■ **Instructions for the task**
Reproduce character for character the lines of the listing below, starting with the line that contains "has height=555, width=750." and continuing through the final line of the listing, with both of those lines included.

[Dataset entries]

....

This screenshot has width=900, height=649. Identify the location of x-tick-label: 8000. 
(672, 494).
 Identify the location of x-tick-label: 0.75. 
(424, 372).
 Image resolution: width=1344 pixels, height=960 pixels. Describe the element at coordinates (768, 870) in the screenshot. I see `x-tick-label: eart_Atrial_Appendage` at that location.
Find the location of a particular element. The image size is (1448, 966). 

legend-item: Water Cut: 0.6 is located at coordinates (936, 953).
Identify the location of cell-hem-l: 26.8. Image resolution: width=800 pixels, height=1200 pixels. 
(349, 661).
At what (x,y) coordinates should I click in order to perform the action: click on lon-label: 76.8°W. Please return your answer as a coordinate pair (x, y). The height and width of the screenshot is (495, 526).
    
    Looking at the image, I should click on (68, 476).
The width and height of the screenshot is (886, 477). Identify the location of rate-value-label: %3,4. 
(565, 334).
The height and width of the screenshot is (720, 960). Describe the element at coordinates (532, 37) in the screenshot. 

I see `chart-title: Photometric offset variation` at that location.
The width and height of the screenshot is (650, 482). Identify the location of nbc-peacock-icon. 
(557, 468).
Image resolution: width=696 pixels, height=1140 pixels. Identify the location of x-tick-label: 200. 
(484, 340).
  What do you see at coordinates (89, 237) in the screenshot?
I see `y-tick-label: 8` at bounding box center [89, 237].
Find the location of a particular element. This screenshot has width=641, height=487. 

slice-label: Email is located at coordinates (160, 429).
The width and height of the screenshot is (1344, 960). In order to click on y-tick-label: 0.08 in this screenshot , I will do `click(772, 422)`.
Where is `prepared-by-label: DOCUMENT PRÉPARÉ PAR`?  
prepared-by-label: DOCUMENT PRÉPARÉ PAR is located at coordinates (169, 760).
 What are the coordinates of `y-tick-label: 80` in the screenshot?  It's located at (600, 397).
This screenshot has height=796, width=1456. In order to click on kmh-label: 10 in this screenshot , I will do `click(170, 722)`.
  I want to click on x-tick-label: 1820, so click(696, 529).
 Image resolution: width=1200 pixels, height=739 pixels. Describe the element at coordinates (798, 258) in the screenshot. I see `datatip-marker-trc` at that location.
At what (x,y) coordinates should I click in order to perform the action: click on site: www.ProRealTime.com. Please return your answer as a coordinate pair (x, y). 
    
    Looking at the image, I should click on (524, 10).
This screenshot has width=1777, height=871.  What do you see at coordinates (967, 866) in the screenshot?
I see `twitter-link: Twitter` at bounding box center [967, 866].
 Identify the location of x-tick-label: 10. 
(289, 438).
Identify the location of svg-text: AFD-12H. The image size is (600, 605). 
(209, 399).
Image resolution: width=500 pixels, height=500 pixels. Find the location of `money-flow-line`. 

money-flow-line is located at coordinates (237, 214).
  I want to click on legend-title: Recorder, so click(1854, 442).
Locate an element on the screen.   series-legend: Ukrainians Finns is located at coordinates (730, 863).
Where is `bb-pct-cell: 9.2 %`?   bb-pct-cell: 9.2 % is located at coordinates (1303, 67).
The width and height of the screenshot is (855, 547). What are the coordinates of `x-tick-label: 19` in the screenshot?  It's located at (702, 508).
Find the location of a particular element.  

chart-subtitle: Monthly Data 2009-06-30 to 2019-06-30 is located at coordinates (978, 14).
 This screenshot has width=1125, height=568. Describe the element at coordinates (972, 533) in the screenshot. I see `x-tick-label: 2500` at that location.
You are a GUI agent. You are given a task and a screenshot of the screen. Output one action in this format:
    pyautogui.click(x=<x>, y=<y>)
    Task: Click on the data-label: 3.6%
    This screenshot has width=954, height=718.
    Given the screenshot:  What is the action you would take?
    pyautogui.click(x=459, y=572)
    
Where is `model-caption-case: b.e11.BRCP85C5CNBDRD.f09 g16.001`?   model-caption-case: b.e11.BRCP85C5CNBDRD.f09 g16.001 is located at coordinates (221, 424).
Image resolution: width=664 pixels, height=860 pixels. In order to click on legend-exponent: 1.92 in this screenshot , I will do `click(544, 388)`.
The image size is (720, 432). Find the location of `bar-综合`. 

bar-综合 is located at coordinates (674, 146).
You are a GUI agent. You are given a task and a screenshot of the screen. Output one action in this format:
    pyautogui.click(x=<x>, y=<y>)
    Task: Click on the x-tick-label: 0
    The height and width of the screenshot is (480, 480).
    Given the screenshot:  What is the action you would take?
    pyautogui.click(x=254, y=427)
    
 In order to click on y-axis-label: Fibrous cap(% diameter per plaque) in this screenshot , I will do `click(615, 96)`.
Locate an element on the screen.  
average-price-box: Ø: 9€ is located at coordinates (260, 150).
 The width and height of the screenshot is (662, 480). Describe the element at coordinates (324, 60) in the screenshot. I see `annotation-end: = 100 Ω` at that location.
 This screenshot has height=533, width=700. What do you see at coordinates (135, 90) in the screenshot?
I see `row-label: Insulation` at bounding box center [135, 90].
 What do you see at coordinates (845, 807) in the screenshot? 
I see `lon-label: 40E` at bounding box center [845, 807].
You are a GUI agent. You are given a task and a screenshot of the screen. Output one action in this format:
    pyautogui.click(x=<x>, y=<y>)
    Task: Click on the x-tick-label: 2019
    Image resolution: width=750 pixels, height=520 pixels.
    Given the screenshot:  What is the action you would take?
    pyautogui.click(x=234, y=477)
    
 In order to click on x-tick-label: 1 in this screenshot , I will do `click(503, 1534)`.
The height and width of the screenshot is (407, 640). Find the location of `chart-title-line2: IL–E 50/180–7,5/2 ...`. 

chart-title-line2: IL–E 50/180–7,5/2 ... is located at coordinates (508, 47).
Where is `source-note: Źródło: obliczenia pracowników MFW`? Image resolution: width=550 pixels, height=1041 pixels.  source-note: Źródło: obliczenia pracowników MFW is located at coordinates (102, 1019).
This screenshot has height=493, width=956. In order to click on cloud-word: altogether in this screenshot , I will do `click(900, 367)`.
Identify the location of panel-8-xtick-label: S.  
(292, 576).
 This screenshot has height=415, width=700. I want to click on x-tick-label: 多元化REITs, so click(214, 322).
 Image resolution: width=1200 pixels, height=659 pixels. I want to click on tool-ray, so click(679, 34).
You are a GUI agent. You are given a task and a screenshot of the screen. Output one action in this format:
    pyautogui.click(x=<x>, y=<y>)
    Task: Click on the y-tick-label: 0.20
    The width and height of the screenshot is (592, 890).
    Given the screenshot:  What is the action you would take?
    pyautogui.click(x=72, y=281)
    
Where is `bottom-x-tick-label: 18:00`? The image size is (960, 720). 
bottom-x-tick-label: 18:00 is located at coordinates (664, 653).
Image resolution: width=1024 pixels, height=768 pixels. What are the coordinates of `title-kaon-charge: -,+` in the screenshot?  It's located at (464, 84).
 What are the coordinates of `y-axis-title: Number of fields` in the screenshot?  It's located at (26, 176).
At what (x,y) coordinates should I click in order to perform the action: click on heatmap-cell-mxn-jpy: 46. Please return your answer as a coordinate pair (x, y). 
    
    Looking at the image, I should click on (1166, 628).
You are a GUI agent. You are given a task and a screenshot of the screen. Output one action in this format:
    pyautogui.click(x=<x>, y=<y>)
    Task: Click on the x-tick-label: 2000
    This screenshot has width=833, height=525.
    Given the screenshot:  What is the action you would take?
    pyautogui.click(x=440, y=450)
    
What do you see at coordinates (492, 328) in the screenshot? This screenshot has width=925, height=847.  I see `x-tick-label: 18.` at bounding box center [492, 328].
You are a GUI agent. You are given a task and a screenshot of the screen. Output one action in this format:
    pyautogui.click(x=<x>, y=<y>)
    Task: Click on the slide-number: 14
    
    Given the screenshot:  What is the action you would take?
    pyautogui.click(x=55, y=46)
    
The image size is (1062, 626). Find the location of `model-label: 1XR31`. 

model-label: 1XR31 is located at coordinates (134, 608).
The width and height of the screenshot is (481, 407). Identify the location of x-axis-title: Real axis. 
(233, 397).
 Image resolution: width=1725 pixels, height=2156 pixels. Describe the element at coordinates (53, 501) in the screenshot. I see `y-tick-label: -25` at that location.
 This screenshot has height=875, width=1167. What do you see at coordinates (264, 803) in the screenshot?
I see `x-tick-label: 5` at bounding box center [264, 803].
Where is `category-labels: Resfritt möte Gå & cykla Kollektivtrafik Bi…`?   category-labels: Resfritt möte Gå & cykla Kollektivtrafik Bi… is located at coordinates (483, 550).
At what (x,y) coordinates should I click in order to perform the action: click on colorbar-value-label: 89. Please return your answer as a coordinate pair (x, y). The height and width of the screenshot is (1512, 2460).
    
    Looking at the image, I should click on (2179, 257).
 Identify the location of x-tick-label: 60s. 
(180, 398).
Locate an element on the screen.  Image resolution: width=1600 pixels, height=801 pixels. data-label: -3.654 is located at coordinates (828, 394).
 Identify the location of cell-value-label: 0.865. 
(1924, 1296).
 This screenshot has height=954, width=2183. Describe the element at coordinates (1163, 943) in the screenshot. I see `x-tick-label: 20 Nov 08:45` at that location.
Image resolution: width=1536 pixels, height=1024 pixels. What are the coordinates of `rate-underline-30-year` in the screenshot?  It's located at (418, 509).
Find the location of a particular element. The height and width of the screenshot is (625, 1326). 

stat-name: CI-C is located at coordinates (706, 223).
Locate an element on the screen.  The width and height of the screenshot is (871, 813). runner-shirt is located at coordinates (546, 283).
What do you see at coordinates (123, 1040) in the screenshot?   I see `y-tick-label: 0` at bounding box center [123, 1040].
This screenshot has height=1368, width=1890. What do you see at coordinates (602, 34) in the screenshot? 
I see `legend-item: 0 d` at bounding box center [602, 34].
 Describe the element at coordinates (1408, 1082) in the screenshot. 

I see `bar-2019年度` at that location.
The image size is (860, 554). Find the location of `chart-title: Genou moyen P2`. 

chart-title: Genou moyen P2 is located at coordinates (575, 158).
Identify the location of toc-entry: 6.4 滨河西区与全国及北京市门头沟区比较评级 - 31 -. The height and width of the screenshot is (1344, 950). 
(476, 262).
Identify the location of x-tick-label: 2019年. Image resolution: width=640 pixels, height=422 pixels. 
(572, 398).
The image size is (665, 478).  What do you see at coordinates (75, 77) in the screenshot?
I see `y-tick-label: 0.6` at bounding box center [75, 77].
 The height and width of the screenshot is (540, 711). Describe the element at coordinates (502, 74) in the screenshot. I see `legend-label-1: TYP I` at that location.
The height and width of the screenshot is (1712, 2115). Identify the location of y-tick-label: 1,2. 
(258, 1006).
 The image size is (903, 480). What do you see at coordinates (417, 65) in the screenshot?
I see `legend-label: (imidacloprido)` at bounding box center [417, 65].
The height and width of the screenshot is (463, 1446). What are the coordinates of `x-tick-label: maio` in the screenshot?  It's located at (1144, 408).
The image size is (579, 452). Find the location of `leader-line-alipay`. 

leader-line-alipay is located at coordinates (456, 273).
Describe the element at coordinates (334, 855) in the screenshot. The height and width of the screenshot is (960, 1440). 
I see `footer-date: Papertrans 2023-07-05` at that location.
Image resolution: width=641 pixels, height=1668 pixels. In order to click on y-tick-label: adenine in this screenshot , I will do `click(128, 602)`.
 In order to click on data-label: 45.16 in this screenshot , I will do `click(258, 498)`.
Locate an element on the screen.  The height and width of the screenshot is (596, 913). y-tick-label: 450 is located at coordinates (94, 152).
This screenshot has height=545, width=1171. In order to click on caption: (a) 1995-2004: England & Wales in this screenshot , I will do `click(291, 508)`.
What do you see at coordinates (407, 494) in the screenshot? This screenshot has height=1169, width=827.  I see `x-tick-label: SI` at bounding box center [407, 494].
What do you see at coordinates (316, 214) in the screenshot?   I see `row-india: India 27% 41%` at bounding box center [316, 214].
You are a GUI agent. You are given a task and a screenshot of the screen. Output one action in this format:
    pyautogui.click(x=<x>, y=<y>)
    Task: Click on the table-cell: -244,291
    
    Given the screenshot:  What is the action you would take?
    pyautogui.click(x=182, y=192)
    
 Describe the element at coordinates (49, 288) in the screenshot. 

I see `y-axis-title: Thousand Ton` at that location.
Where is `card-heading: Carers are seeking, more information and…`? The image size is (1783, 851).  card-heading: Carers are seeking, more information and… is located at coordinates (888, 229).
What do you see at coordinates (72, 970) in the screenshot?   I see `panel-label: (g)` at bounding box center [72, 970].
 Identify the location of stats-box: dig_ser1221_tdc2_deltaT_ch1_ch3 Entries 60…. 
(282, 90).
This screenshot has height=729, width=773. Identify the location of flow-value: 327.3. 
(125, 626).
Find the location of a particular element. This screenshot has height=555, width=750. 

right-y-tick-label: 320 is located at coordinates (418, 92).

....

■ **Output below**
Find the location of a particular element. This screenshot has height=555, width=750. 

right-y-tick-label: 320 is located at coordinates (418, 92).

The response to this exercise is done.